A Toledo Corro lo hizo gobernador el entonces presidente José López Portillo, por lo que su sexenio dirigiendo a Sinaloa inicia en ese periodo presidencial y concluye en el siguiente, el de Miguel de la Madrid, es decir: cruzó airosamente del último sexenio nacionalista al primer sexenio neoliberal, un auténtico gobernador de transición.

Toledo fue secretario de la Reforma Agraria con López Portillo y de ahí se vino a gobernarnos; en un tiempo donde sólo el presidente gozaba del privilegio de tener avión a su servicio, nuestro paisano era famoso porque tenía su jet particular, que fuera descrito por él mismo como “un señor avión”, cuando una reportera le preguntó si era verdad que poseía “un avioncito”; anticipo de los tiempos que se avecinaban, fue el primer político sinaloense que alcanzó la categoría de rico de verdad –cómo los de hoy-, con una fortuna obtenida en su totalidad al amparo del gobierno, merced –entre otras cosas- a unos legendarios desmontes en el sureste mexicano; aunque su papel como protagonista político concluyó con su gubernatura, su prosperidad no decayó pues supo encontrar fuentes de ingresos altamente generosas, de las cuales bien pudiera ilustrarnos el lenguaraz de Vicente Fox quien, durante su campaña en el año dos mil, lo acusó a voz en cuello de lo que aquí en Sinaloa era compartido en cualquier conversación: sus relaciones con el narcotráfico.
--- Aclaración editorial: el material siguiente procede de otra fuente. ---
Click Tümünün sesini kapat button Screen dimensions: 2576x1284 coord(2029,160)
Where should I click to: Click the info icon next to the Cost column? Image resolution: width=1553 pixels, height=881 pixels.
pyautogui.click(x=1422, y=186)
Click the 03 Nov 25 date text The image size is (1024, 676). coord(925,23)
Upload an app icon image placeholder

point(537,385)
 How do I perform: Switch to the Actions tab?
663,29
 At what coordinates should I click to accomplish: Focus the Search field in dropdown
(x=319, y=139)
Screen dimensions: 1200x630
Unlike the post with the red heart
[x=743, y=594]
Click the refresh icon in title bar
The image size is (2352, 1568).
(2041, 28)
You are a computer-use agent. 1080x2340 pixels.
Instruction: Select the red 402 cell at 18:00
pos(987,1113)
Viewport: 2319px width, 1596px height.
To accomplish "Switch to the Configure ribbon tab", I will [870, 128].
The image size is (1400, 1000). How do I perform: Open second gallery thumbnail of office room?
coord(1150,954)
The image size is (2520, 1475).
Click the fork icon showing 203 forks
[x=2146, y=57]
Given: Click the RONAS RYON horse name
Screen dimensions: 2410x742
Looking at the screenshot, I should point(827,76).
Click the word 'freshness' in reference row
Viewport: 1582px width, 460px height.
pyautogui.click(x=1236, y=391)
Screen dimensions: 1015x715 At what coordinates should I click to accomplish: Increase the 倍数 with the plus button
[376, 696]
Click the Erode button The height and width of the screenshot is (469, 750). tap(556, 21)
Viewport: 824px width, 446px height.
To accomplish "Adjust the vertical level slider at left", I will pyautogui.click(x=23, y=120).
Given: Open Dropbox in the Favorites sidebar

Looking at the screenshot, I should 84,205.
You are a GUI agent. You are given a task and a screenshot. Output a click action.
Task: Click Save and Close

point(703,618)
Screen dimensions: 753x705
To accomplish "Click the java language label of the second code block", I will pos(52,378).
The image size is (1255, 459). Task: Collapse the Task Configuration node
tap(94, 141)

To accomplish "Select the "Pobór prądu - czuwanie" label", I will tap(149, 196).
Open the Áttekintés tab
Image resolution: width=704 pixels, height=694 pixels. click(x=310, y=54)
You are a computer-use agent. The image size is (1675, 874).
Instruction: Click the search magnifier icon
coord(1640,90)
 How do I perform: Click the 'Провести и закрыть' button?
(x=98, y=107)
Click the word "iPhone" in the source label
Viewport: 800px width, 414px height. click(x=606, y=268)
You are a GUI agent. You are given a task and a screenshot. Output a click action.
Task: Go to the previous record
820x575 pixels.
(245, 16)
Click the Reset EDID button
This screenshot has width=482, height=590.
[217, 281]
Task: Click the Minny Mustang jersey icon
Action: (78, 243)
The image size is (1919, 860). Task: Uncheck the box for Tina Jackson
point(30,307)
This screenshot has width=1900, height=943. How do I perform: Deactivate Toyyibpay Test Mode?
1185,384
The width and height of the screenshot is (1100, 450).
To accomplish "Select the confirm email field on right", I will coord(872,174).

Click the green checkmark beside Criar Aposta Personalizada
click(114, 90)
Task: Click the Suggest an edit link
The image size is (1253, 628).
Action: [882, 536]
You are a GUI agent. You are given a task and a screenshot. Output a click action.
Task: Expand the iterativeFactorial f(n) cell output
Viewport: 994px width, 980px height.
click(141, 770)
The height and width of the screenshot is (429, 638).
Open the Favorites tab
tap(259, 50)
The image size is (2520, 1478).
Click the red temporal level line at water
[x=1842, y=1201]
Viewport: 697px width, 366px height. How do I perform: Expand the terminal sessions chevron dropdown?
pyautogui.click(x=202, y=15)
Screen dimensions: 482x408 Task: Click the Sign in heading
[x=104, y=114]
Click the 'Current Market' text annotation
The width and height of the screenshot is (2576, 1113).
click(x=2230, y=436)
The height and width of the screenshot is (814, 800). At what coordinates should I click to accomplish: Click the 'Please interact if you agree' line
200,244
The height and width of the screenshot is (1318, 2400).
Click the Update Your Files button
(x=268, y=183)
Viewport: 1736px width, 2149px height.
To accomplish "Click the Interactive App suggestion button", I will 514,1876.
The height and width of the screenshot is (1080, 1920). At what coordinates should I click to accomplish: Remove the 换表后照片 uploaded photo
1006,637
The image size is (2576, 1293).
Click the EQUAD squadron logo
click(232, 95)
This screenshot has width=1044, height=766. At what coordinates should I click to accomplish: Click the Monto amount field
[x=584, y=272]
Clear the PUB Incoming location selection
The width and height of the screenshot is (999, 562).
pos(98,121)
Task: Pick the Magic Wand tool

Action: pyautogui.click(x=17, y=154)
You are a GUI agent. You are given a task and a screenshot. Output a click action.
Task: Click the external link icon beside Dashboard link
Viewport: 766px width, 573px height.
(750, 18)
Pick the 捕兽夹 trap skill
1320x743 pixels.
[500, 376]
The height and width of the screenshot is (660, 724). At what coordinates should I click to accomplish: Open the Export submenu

Sobre todo, Don Antonio fue el mayor enemigo jurado de la UAS e hizo hasta lo imposible por mermarla, de esta intención nacen COBAES y UAdeO, instituciones que para buena fortuna de los sinaloenses superaron el propósito con que fueron creadas.

Otro elemento conveniente de recordar, es que don Antonio vivió una pequeña resurrección en el 2010, cuando apadrinó la candidatura de MALOVA a la gubernatura, siendo desde entonces que su nombre volvió a ser recurrente entre la comentocracia política, pues el priismo lo recibió de nuevo para no soltarlo nunca, lo cual confirma que en ese partido funcionan como la canción de José Alfredo: voy a cometer los mayores pecados del mundo para ver qué es más grande, mis pecados o el perdón de Dios.

La política mexicana ha sido hasta hoy, el reino donde el que manda nunca se equivoca y si se equivoca, ya que deja de mandar cuenta con el perdón de quien lo releva y eso, entre otras cosas, es lo que está por verse si continúa. No falta mucho para que sepamos si Toledo se murió a tiempo.